ASSIGNMENT ▸
Copy all the lines below without altering anything.

PROVIDED MATERIAL ▸
☆ ☆ ☆
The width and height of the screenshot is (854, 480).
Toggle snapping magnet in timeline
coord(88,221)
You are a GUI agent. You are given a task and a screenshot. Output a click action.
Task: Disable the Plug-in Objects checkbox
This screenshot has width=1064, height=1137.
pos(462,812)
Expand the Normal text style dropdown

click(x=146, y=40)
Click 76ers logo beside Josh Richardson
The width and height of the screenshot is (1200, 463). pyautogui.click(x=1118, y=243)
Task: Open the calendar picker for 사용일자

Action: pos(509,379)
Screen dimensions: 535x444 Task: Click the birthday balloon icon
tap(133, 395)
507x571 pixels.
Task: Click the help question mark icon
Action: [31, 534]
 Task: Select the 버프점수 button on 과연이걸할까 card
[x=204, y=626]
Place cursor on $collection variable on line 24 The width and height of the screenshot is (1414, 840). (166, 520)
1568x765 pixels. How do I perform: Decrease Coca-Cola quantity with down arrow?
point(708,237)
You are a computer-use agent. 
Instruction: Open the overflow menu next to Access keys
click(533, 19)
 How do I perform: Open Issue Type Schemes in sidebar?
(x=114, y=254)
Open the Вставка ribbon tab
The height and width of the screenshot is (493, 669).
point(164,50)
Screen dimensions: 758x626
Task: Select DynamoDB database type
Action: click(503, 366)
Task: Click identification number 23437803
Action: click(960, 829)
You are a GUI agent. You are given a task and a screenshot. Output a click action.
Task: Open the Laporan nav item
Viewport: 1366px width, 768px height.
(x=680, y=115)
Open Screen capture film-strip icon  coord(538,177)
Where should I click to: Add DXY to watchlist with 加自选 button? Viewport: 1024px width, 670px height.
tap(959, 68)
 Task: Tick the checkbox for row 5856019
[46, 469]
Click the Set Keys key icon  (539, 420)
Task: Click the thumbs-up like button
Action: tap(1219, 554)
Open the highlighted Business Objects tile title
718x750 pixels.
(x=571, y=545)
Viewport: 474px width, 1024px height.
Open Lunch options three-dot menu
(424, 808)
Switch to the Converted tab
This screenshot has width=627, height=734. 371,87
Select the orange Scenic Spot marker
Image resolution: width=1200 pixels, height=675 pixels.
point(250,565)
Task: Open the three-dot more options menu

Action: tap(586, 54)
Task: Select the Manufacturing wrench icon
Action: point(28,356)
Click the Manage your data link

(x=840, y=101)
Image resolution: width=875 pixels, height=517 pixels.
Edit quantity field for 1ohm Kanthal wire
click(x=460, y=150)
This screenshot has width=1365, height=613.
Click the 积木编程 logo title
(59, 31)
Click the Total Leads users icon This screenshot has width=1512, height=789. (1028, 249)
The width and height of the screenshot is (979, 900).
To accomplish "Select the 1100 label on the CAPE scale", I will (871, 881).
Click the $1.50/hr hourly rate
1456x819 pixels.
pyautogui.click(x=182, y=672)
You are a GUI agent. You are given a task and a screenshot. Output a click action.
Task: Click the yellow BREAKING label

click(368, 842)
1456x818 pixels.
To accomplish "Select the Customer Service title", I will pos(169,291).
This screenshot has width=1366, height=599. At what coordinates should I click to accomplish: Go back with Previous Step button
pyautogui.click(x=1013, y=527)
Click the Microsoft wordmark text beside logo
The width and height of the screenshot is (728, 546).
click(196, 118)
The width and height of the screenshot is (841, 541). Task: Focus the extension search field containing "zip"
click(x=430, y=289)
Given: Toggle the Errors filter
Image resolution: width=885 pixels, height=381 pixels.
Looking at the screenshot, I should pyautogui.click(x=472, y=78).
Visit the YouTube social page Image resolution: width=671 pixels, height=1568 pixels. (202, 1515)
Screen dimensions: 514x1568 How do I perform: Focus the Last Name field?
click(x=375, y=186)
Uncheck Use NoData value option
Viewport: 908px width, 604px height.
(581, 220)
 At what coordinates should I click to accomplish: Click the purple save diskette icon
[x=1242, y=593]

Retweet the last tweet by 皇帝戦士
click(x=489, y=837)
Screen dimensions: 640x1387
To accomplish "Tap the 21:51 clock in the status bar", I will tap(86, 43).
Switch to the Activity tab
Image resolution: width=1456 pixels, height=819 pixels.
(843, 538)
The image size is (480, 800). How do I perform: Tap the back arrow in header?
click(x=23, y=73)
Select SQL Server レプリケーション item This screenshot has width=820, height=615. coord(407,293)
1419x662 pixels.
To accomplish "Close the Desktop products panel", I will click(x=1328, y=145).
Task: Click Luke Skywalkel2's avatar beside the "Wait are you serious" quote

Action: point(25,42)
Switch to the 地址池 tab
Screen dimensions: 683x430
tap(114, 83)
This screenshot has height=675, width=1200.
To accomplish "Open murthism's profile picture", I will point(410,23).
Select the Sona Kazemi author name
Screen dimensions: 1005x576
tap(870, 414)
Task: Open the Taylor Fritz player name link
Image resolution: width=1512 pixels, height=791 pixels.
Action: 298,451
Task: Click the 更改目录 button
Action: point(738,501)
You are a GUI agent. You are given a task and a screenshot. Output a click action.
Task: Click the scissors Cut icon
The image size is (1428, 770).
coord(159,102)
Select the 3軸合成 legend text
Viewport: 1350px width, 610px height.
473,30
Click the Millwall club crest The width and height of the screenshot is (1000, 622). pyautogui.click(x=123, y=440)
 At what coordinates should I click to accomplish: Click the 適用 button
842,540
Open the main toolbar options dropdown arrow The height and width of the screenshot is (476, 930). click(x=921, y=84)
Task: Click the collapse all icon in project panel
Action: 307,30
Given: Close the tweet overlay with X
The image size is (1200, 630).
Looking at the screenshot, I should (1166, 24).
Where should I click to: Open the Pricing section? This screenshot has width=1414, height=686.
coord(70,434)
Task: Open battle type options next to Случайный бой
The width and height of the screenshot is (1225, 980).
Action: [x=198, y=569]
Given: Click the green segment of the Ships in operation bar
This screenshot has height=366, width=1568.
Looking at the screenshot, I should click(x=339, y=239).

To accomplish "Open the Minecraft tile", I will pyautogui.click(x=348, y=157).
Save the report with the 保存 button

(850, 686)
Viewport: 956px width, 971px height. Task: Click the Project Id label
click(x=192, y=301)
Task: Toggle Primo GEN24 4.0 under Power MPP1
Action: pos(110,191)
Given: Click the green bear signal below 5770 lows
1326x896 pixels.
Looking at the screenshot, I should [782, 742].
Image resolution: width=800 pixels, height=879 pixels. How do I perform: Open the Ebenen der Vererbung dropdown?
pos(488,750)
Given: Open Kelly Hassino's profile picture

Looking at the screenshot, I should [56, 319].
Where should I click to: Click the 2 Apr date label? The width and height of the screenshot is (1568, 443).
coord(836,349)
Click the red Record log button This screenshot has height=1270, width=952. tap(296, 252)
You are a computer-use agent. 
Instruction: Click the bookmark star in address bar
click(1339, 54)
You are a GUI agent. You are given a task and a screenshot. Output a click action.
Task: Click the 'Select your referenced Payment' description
☆ ☆ ☆
REPLY ▸
The width and height of the screenshot is (854, 480).
Toggle snapping magnet in timeline
coord(88,221)
You are a GUI agent. You are given a task and a screenshot. Output a click action.
Task: Disable the Plug-in Objects checkbox
This screenshot has width=1064, height=1137.
pos(462,812)
Expand the Normal text style dropdown

click(x=146, y=40)
Click 76ers logo beside Josh Richardson
The width and height of the screenshot is (1200, 463). pyautogui.click(x=1118, y=243)
Task: Open the calendar picker for 사용일자

Action: pos(509,379)
Screen dimensions: 535x444 Task: Click the birthday balloon icon
tap(133, 395)
507x571 pixels.
Task: Click the help question mark icon
Action: [31, 534]
 Task: Select the 버프점수 button on 과연이걸할까 card
[x=204, y=626]
Place cursor on $collection variable on line 24 The width and height of the screenshot is (1414, 840). (166, 520)
1568x765 pixels. How do I perform: Decrease Coca-Cola quantity with down arrow?
point(708,237)
You are a computer-use agent. 
Instruction: Open the overflow menu next to Access keys
click(533, 19)
 How do I perform: Open Issue Type Schemes in sidebar?
(x=114, y=254)
Open the Вставка ribbon tab
The height and width of the screenshot is (493, 669).
point(164,50)
Screen dimensions: 758x626
Task: Select DynamoDB database type
Action: click(503, 366)
Task: Click identification number 23437803
Action: click(960, 829)
You are a GUI agent. You are given a task and a screenshot. Output a click action.
Task: Open the Laporan nav item
Viewport: 1366px width, 768px height.
(x=680, y=115)
Open Screen capture film-strip icon  coord(538,177)
Where should I click to: Add DXY to watchlist with 加自选 button? Viewport: 1024px width, 670px height.
tap(959, 68)
 Task: Tick the checkbox for row 5856019
[46, 469]
Click the Set Keys key icon  (539, 420)
Task: Click the thumbs-up like button
Action: tap(1219, 554)
Open the highlighted Business Objects tile title
718x750 pixels.
(x=571, y=545)
Viewport: 474px width, 1024px height.
Open Lunch options three-dot menu
(424, 808)
Switch to the Converted tab
This screenshot has width=627, height=734. 371,87
Select the orange Scenic Spot marker
Image resolution: width=1200 pixels, height=675 pixels.
point(250,565)
Task: Open the three-dot more options menu

Action: tap(586, 54)
Task: Select the Manufacturing wrench icon
Action: point(28,356)
Click the Manage your data link

(x=840, y=101)
Image resolution: width=875 pixels, height=517 pixels.
Edit quantity field for 1ohm Kanthal wire
click(x=460, y=150)
This screenshot has width=1365, height=613.
Click the 积木编程 logo title
(59, 31)
Click the Total Leads users icon This screenshot has width=1512, height=789. (1028, 249)
The width and height of the screenshot is (979, 900).
To accomplish "Select the 1100 label on the CAPE scale", I will (871, 881).
Click the $1.50/hr hourly rate
1456x819 pixels.
pyautogui.click(x=182, y=672)
You are a GUI agent. You are given a task and a screenshot. Output a click action.
Task: Click the yellow BREAKING label

click(368, 842)
1456x818 pixels.
To accomplish "Select the Customer Service title", I will pos(169,291).
This screenshot has width=1366, height=599. At what coordinates should I click to accomplish: Go back with Previous Step button
pyautogui.click(x=1013, y=527)
Click the Microsoft wordmark text beside logo
The width and height of the screenshot is (728, 546).
click(196, 118)
The width and height of the screenshot is (841, 541). Task: Focus the extension search field containing "zip"
click(x=430, y=289)
Given: Toggle the Errors filter
Image resolution: width=885 pixels, height=381 pixels.
Looking at the screenshot, I should pyautogui.click(x=472, y=78).
Visit the YouTube social page Image resolution: width=671 pixels, height=1568 pixels. (202, 1515)
Screen dimensions: 514x1568 How do I perform: Focus the Last Name field?
click(x=375, y=186)
Uncheck Use NoData value option
Viewport: 908px width, 604px height.
(581, 220)
 At what coordinates should I click to accomplish: Click the purple save diskette icon
[x=1242, y=593]

Retweet the last tweet by 皇帝戦士
click(x=489, y=837)
Screen dimensions: 640x1387
To accomplish "Tap the 21:51 clock in the status bar", I will tap(86, 43).
Switch to the Activity tab
Image resolution: width=1456 pixels, height=819 pixels.
(843, 538)
The image size is (480, 800). How do I perform: Tap the back arrow in header?
click(x=23, y=73)
Select SQL Server レプリケーション item This screenshot has width=820, height=615. coord(407,293)
1419x662 pixels.
To accomplish "Close the Desktop products panel", I will click(x=1328, y=145).
Task: Click Luke Skywalkel2's avatar beside the "Wait are you serious" quote

Action: point(25,42)
Switch to the 地址池 tab
Screen dimensions: 683x430
tap(114, 83)
This screenshot has height=675, width=1200.
To accomplish "Open murthism's profile picture", I will point(410,23).
Select the Sona Kazemi author name
Screen dimensions: 1005x576
tap(870, 414)
Task: Open the Taylor Fritz player name link
Image resolution: width=1512 pixels, height=791 pixels.
Action: 298,451
Task: Click the 更改目录 button
Action: point(738,501)
You are a GUI agent. You are given a task and a screenshot. Output a click action.
Task: Click the scissors Cut icon
The image size is (1428, 770).
coord(159,102)
Select the 3軸合成 legend text
Viewport: 1350px width, 610px height.
473,30
Click the Millwall club crest The width and height of the screenshot is (1000, 622). pyautogui.click(x=123, y=440)
 At what coordinates should I click to accomplish: Click the 適用 button
842,540
Open the main toolbar options dropdown arrow The height and width of the screenshot is (476, 930). click(x=921, y=84)
Task: Click the collapse all icon in project panel
Action: 307,30
Given: Close the tweet overlay with X
The image size is (1200, 630).
Looking at the screenshot, I should (1166, 24).
Where should I click to: Open the Pricing section? This screenshot has width=1414, height=686.
coord(70,434)
Task: Open battle type options next to Случайный бой
The width and height of the screenshot is (1225, 980).
Action: [x=198, y=569]
Given: Click the green segment of the Ships in operation bar
This screenshot has height=366, width=1568.
Looking at the screenshot, I should click(x=339, y=239).

To accomplish "Open the Minecraft tile", I will pyautogui.click(x=348, y=157).
Save the report with the 保存 button

(850, 686)
Viewport: 956px width, 971px height. Task: Click the Project Id label
click(x=192, y=301)
Task: Toggle Primo GEN24 4.0 under Power MPP1
Action: pos(110,191)
Given: Click the green bear signal below 5770 lows
1326x896 pixels.
Looking at the screenshot, I should [782, 742].
Image resolution: width=800 pixels, height=879 pixels. How do I perform: Open the Ebenen der Vererbung dropdown?
pos(488,750)
Given: Open Kelly Hassino's profile picture

Looking at the screenshot, I should [56, 319].
Where should I click to: Click the 2 Apr date label? The width and height of the screenshot is (1568, 443).
coord(836,349)
Click the red Record log button This screenshot has height=1270, width=952. tap(296, 252)
You are a computer-use agent. 
Instruction: Click the bookmark star in address bar
click(1339, 54)
You are a GUI agent. You are given a task and a screenshot. Output a click action.
Task: Click the 'Select your referenced Payment' description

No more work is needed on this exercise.